We were on the summit of my favourite mountain.
I was half-asleep.
My head was on your chest, cradled by your heart and kept safe by your strong arms. The rest of me, however, was somewhere else — far enough from both of us, but close enough to come back and take refuge in you if it wanted to.
That was when I heard a rustle from somewhere north of me, walking towards you.
“You together?” the voice inquired.
Your right hand’s fingers did not stop their motion of smoothing the tangles in my hair (an action that always soothed me) when you said, with some kind of smug finality, “Yup. Just today.”
(I know you probably felt it the same way I did, but your heart started beating like tribal drums in a forest when you said that, and hearing your heart do it made me realize you really, really did like me. The same way I liked you.)
“A mountaineering couple. That’s cu-”
“Oh, no. I’m not a mountaineer. Only she is. I’m deathly afraid of heights.” (You had that tendency to cut people off sometimes.) “Sorry.” (For not letting the voice finish the question, I hope.)

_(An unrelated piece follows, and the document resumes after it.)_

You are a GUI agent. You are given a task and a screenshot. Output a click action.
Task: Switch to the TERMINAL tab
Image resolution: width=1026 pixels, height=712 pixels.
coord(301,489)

I quietly chuckle at this assertion, but affirm it to be true. I was still pretending to be asleep.
Silence.
“Then why this mountain? I mean, if it were okay to ask, why a mountain at all?” I could hear the emphasis on the article as the voice inquired, almost disbelievingly, disguised convincingly as gnawing curiosity.
“Because it’s her favourite. She’s climbed this more times than I’ve seen her do anything else…” he gently lifted his head up and I could feel his eyes burning through the mess that is my hair, “and because every time she’s here, she’s the happiest I’ve ever seen her in.”
Ha! Little did he know that I’m happiest when I’m with him.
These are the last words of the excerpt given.